Which lines below hold the word "click"? Copy all of them.

(Collection entries)
╭──

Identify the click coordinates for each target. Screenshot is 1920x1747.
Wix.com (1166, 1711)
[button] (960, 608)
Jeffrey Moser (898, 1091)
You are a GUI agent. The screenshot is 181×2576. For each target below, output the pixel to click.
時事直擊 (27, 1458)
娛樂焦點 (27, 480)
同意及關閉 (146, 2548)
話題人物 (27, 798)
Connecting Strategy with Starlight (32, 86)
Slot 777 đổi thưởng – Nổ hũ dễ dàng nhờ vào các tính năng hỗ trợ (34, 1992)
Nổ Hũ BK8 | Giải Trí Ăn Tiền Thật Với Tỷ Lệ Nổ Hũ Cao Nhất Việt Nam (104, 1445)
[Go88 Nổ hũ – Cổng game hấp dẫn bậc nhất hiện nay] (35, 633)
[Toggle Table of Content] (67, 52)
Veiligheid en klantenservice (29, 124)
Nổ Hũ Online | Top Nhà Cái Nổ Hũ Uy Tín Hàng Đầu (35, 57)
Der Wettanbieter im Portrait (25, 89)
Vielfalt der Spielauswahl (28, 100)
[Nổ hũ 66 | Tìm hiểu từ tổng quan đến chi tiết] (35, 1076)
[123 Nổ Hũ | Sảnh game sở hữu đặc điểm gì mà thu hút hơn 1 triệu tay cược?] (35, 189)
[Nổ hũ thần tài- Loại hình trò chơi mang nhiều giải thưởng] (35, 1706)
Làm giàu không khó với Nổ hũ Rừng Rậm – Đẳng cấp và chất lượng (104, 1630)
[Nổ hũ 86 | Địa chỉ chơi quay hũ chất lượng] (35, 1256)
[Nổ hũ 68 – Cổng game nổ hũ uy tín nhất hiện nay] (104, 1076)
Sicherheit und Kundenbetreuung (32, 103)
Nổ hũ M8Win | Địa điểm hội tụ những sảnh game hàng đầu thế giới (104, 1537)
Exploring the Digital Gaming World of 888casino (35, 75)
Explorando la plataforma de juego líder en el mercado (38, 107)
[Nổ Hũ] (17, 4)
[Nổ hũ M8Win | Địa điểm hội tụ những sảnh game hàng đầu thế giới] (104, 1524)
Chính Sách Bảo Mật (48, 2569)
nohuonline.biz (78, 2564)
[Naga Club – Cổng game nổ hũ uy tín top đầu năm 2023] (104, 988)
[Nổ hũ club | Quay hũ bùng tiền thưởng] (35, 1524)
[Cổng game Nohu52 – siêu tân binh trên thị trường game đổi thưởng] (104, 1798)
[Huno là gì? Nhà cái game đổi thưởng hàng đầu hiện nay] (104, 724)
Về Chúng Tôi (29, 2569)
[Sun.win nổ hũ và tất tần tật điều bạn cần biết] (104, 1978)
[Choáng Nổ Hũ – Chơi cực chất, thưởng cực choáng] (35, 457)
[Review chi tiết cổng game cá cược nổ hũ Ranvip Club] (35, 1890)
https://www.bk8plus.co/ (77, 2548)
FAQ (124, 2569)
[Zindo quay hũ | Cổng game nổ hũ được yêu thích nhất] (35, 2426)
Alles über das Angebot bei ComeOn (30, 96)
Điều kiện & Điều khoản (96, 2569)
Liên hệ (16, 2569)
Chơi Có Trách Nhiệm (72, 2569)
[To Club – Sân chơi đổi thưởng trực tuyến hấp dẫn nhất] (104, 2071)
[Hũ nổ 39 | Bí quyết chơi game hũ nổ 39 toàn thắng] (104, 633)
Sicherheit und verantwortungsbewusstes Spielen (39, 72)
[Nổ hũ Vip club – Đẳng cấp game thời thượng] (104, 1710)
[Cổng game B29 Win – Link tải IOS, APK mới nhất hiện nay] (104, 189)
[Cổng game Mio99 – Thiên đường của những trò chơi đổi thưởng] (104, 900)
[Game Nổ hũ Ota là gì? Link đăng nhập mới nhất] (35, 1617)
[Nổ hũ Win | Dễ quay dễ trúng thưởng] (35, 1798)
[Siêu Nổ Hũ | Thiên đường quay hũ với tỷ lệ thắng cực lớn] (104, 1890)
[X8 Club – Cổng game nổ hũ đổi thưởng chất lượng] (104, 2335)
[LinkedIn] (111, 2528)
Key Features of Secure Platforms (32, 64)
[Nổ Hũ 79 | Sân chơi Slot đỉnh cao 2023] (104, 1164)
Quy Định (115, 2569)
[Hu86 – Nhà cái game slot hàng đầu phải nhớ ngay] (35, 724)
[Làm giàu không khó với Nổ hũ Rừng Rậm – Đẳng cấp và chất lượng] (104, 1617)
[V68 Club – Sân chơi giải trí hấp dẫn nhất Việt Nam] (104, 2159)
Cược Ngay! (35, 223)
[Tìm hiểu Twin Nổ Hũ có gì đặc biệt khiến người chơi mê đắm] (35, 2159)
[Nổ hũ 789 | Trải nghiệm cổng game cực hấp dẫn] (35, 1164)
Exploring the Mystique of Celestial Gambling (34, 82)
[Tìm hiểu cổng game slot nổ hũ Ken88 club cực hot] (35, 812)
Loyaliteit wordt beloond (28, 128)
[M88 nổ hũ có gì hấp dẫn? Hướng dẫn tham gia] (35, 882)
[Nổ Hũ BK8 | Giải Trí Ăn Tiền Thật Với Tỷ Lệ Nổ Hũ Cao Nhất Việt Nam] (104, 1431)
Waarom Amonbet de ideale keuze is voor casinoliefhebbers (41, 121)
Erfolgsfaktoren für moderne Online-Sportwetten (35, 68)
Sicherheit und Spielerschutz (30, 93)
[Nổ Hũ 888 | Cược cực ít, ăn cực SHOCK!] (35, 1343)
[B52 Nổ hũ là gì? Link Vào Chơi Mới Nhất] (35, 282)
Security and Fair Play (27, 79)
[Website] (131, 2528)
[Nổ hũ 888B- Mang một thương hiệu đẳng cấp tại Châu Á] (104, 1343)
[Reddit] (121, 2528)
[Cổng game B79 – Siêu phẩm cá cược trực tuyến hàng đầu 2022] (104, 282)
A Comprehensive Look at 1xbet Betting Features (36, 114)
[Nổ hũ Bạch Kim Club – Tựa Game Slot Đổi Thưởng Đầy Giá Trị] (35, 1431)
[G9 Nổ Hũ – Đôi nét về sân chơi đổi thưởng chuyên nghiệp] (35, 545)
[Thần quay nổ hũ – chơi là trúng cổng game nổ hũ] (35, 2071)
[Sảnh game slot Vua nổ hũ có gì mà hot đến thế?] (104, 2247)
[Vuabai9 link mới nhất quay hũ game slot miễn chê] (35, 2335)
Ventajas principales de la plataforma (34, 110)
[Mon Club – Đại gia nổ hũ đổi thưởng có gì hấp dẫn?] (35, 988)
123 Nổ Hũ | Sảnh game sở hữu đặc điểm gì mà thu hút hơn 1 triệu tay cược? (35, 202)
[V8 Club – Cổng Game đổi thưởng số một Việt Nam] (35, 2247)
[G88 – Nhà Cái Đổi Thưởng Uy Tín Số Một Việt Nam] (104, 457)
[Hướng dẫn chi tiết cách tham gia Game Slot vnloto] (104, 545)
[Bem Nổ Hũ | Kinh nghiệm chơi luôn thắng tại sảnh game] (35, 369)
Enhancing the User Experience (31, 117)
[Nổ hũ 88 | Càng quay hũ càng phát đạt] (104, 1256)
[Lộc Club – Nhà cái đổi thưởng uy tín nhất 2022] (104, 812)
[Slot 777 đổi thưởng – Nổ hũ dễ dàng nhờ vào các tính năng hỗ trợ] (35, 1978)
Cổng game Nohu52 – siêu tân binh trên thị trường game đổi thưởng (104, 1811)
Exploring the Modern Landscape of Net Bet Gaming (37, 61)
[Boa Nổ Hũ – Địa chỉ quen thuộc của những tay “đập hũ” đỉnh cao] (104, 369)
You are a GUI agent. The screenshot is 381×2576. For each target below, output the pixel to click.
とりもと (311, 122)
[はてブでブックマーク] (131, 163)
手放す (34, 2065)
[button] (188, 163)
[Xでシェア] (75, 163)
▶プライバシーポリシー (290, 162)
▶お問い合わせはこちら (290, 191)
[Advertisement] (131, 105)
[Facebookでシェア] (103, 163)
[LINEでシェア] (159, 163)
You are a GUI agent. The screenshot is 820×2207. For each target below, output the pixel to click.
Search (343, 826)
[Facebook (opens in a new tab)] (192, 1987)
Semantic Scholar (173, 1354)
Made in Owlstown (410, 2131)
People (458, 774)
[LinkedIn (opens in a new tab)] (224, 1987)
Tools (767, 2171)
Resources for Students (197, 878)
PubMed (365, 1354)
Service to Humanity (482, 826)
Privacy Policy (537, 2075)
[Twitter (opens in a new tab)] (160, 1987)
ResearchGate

╰──

▶ _Solution below_:
Identify the click coordinates for each target. Screenshot is 1920x1747.
You are a GUI agent. The screenshot is 181×2576. For each target below, output the pixel to click.
You are a GUI agent. The screenshot is 381×2576. For each target below, output the pixel to click.
You are a GUI agent. The screenshot is 820×2207. For each target below, output the pixel to click.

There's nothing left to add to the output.